The problem:
As you write out the lines from the one containing "The height and width of the screenshot is (784, 1527)." through the last line of the records, keep them exact and leave out pictures.

(Data to examine)

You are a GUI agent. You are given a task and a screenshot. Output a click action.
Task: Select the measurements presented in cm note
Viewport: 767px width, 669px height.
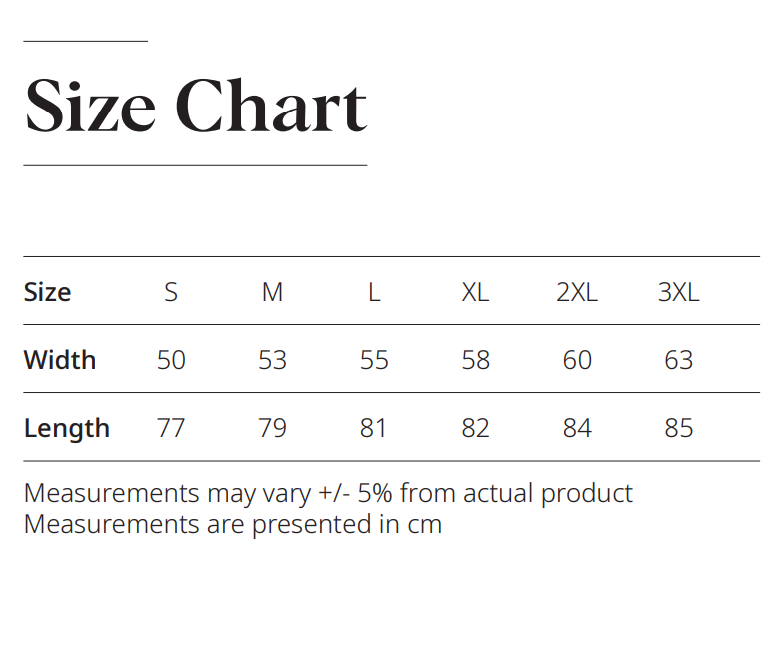pos(232,524)
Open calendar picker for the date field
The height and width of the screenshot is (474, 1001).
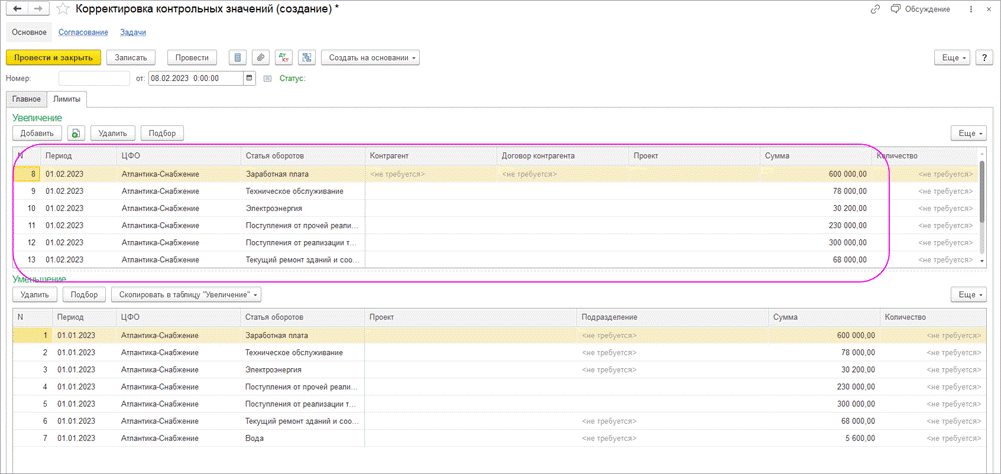[249, 79]
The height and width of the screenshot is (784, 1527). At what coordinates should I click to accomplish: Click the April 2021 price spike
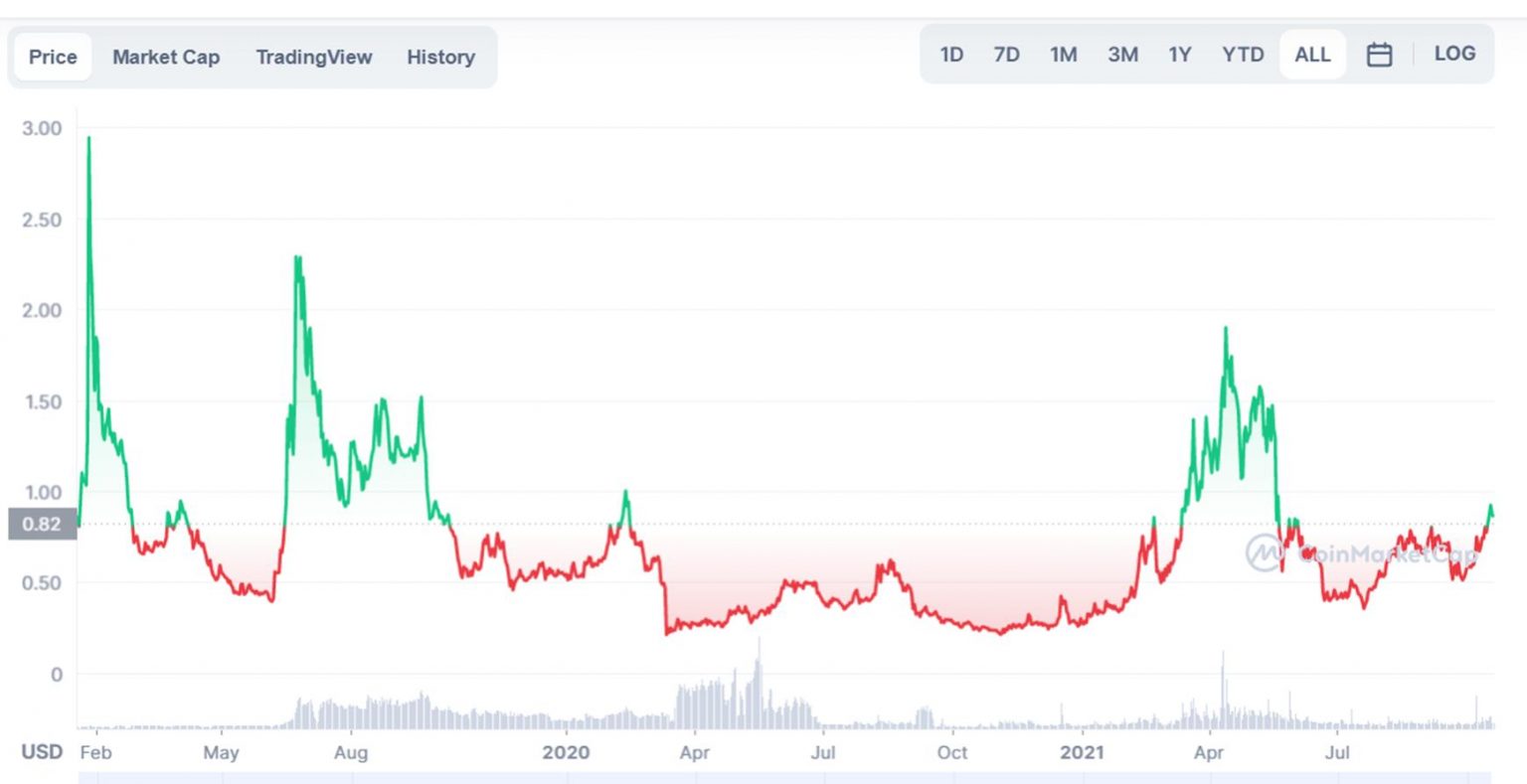(1225, 328)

(End Data to examine)

Output:
The height and width of the screenshot is (784, 1527). At what coordinates should I click to accomplish: Click the April 2021 price spike
(1225, 328)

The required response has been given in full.